We want to add a pocketed flywheels(aluminum or brass) to our shooter.

Our shooter specs:
2x Neo direct drive.
2x 4" x 1" WCP Solid roller wheels
1x 4" x 2" WCP Solid roller wheel

Is there any math that is used to determine how the flywheels should be pocketed?
What is the diameter of your flywheel? Is it the same as the shooter wheels, or smaller?
What are other teams doing for their pocketed flywheels?

I’m no mechanical engineer, but generally I imagine that pocketing reduces the total weight of the flywheel, while still keeping the mass that remains far from the center of mass (keeping moment of inertia up). It’s just an extra variable you can play with to achieve a specific moment of inertia, with constraints on physical dimensions or weight.
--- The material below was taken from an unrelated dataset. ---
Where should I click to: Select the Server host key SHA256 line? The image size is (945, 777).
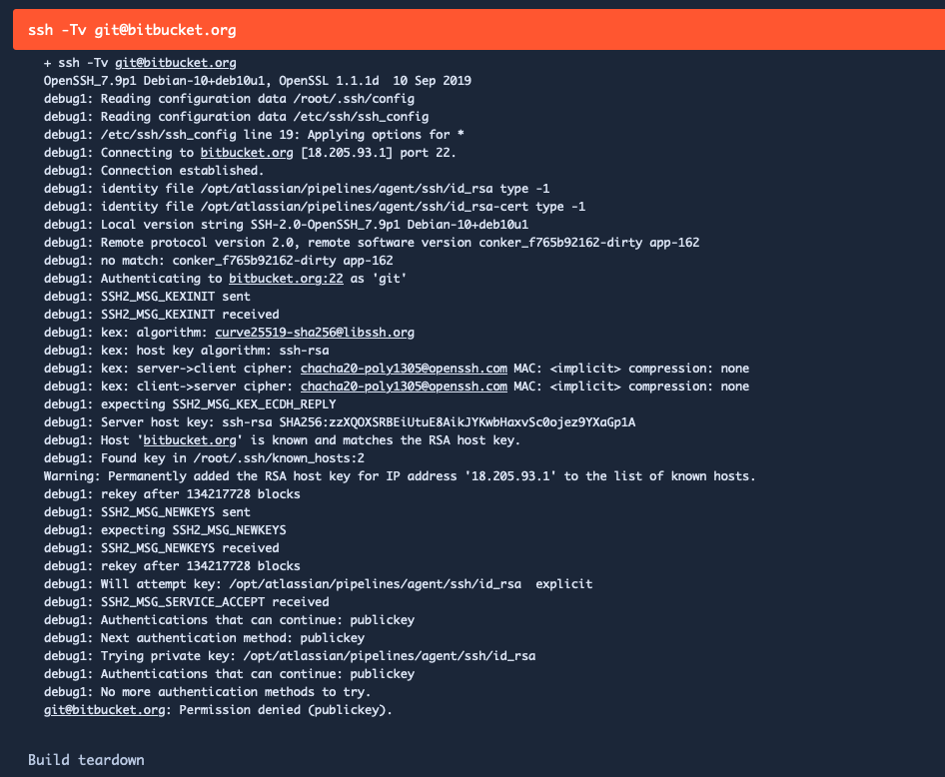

I think the more informative question might be to ask what sort of moment of inertia you’re looking for.

This could be derived easily from a requirement on spoolup time (how fast from stopped to shooting speed do you want your motor?).

The more meaningful, but far more complex way to derive it, is to ask how much RPM pull-down per shot is acceptable. Most teams determine this through experimentation, not first-principles math, as the answer depends heavily on ball quality, wheel and backplate material, ball compression, etc.

Assume the pocketed flywheel looks something like this. A thick outer section and a thin center, with a bearing hole in the center. The bolt circle is ignored in the calculation, as well as any radius on the transition from thin to thick sections.

To get the moment of inertia, you can use the equation I = \tfrac{1}{2} \rho \left[ b_1 \left( r_1^4 - r_0^4 \right) + b_2 \left( r_2^4 - r_1^4 \right) \right] where \rho is the material density, b_1 and b_2 are the inner and outer thicknesses, and r_0, r_1, and r_2 are the bearing, transition, and outer radii, respectively.

Actually calculating how much MoI you need is a much harder problem. The bottom line is there’s no good way to tell how long it will take to spin up a certain MoI flywheel with certain motors other than prototyping. There are just too many hard-to-measure variables at play. However, if you know your launch velocity and a minimum acceptable rpm that the wheel can drop to, you can use conservation of energy to figure out what MoI you need to propel the ball at the right velocity (with a fudge factor for compression) and still stay above the minimum. You’d be solving the equation \tfrac{1}{2} I \omega_{ss}^2 = \tfrac{1}{2} I \omega_{min}^2 + \tfrac{1}{2} m_{ball} v_{ball}^2 \cdot k for I, where k is the fudge factor. You can guess at k, but it will also be highly dependent on your specific shooter configuration.